● **Given passage**:
--- --- ---

[v2] workqueue: Introduce a sharded cache affinity scope

[PATCH v2 0/5] workqueue: Introduce a sharded cache affinity scope

Posted by Breno Leitao 2 weeks, 2 days ago

TL;DR: Some modern processors have many CPUs per LLC (L3 cache), and
unbound workqueues using the default affinity (WQ_AFFN_CACHE) collapse
to a single worker pool, causing heavy spinlock (pool->lock) contention.
Create a new affinity (WQ_AFFN_CACHE_SHARD) that caps each pool at
wq_cache_shard_size CPUs (default 8).

Changes from RFC:

* wq_cache_shard_size is in terms of cores (not vCPU). So,
  wq_cache_shard_size=8 means the pool will have 8 cores and their siblings,
  like 16 threads/CPUs if SMT=1

* Got more data:

  - AMD EPYC: All means are within ~1 stdev of zero. The deltas are
    indistinguishable from noise. Shard scoping has no measurable effect
    regardless of shard size. This is justified due to AMD EPYC having
    11 L3 domains and lock contention not being a problem:

  - ARM: A strong, consistent signal. At shard sizes 8 and 16 the mean
    improvement is ~7% with relatively tight stdev (~1–2%) at write,
    meaning the gain is real and reproducible across all IO engines.
    Even shard size 4 shows a solid +3.5% with the tightest stdev
    (0.97%).

    Reads: Small shard sizes (2, 4) show a slight regression of
    ~1.3–1.7% (low stdev, so consistent). Larger shard sizes (8, 16)
    flip to a modest +1.4% gain, though shard_size=8 reads have high
    variance (stdev 2.79%) driven by a single outliers (which seems
    noise)

  - Sweet spot: Shard size 8 to 16 offers the best overall profile
    — highest write gain (6.95%) with the lowest write stdev (1.18%),
    plus a consistent read gain (1.42%, stdev 0.70%), no impact on
    Intel.

* ARM (NVIDIA Grace - Neoverse V2 - single L3 domain: CPUs 0-71)

  ┌────────────┬────────────┬─────────────┬───────────┬────────────┐
  │ Shard Size │ Write Mean │ Write StDev │ Read Mean │ Read StDev │
  ├────────────┼────────────┼─────────────┼───────────┼────────────┤
  │ 2          │ +0.75%     │ 1.32%       │ -1.28%    │ 0.45%      │
  ├────────────┼────────────┼─────────────┼───────────┼────────────┤
  │ 4          │ +3.45%     │ 0.97%       │ -1.73%    │ 0.52%      │
  ├────────────┼────────────┼─────────────┼───────────┼────────────┤
  │ 8          │ +6.72%     │ 1.97%       │ +1.38%    │ 2.79%      │
  ├────────────┼────────────┼─────────────┼───────────┼────────────┤
  │ 16         │ +6.95%     │ 1.18%       │ +1.42%    │ 0.70%      │
  └────────────┴────────────┴─────────────┴───────────┴────────────┘

 * Intel (AMD EPYC 9D64 88-Core Processor - 11 L3 domains, 8 Cores / 16 vCPUs each)

--- --- ---

● **Exercise directions**:
In the workqueue patch notes, take the part that opens with the words containing "- AMD EPYC: All" and closes with "sizes (8, 16)", and write it out with "reproducible" changed to "repeatable". The data that comes after this has no connection to the workqueue patch notes.

● **Records provided**:
--- --- ---

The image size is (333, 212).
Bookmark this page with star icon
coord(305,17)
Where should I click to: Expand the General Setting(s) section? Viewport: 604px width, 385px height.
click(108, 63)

--- --- ---

● **Completed task**:
- AMD EPYC: All means are within ~1 stdev of zero. The deltas are
    indistinguishable from noise. Shard scoping has no measurable effect
    regardless of shard size. This is justified due to AMD EPYC having
    11 L3 domains and lock contention not being a problem:

  - ARM: A strong, consistent signal. At shard sizes 8 and 16 the mean
    improvement is ~7% with relatively tight stdev (~1–2%) at write,
    meaning the gain is real and repeatable across all IO engines.
    Even shard size 4 shows a solid +3.5% with the tightest stdev
    (0.97%).

    Reads: Small shard sizes (2, 4) show a slight regression of
    ~1.3–1.7% (low stdev, so consistent). Larger shard sizes (8, 16)